Today I wanted to talk about three things you’ll see on the pansy for our pixel shading project. I’ve completed the lightest and darkest yellow, the darkest violet, the center, and most of the medium violet. The next post, in two weeks, will finish the project.
Stitching with Hand-dyed Threads
Although it may not look obvious to you in the skein almost all hand-dyed threads have some variation in color. It can be very subtle, like the variation in the left petal of the medium violet. It can only be a small patch, like the dark violet in the middle petal. It can be pretty extensive, as the dark yellow on the right petal.
It’s subtle that is until you stitch in Basketweave. Stitches made in diagonal rows amplify the color changes. Basketweave is the worst offender. Because you are stitching in diagonal rows, the stitches in one row sit between the stitches of the adjacent rows. When there is a color difference between the rows, the result is a dotted line of one of the colors. The greater the variation, the worse this looks. Even if the variation is subtle, this method of making Tent will draw attention to the changes.
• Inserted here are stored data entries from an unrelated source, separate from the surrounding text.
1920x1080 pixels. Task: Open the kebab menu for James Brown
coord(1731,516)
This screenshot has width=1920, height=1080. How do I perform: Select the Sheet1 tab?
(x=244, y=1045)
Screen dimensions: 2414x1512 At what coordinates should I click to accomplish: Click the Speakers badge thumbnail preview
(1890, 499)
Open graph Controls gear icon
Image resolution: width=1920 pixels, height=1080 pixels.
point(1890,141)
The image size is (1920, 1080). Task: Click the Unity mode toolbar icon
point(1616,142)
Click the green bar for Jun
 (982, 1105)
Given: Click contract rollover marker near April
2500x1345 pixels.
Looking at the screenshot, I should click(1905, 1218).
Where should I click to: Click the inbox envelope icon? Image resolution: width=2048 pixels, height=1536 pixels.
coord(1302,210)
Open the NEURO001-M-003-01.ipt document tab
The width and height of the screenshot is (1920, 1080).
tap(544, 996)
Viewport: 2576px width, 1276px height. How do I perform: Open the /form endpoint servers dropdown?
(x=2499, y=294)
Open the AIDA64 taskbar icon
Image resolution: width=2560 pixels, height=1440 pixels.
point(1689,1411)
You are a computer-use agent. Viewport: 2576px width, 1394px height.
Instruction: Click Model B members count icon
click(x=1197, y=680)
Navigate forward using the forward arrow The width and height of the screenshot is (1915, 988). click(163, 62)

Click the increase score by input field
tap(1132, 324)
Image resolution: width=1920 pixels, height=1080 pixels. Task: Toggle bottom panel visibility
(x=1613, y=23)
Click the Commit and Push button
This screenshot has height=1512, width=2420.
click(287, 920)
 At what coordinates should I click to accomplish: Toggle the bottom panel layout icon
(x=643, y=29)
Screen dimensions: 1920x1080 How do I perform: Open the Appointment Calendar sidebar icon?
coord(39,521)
That’s why I always recommend stitching with hand-dyed threads in Continental. Because this stitch is made in straight lines, the color changes don’t draw attention to themselves. It’s easy to see what I mean in these three samples in a very loud overdye above.
Because Continental can be stitched in vertical or horizontal rows, you will want to pick stitch directions that match what you are stitching. I could see from the dark violet and the painting on the canvas that the movement of color was from the center to the outside of the petals. That means the side petals are stitched with horizontal rows, the picture of the left petal above shows this clearly. The bottom petal should be stitched in vertical rows. This stitching is not as clear-cut as it should be because I decided this partway through. Because the rows are short I got clumps of color instead of lines, which is another way to handle overdyes (learn about it here).
Filling in Skipped Stitches
One aspect of pixel shading that makes it work is the scattering of stitches in the adjacent color. When you have not stitched that color yet, this is easy to do. You can clearly see the uneven edges and scattered stitches of the medium violet in the areas stitched.
But filling in those skipped spaces can be tough. You can see on the right petal where I filled in medium violet inside the dark violet.
This process is best left for a time when you have strong light and possibly even a magnifier. It can be hard to get these stitches correctly placed and with good tension. I always leave stitching these areas until daytime in bright light (these were stitched outside). I also sometimes find that thinning my thread helps when the scattered stitches look too big.
Once you have completed your project, use a magnifying glass to go over it, looking for skipped stitches; these scattered stitches are easy to miss.
Stitching the Middle Last
If you are feeling uncomfortable about the edges when you re pixel shading, a great technique is to stitch the areas on each side of a color. I did this on the left yellow petal. Because you are not filling in adjacent areas, it’s easy to make uneven edges. While the uneven edges of the dark yellow were obvious, stitching the light yellow means the filling in the medium yellow will go very easily. On the right petal everything is that color. On the left petal I only have to fill in the missing stitches.
I like to use this method when I am someplace where it’s easy to stitch so I can do the fill-in stitches where it isn’t quite as easy. This makes for some stressless needlepoint that is a welcome break from the concentration I’ll need to finish the middle violet petal. It’s the only one with all four shades of violet.
The last post on this project will be on August 26.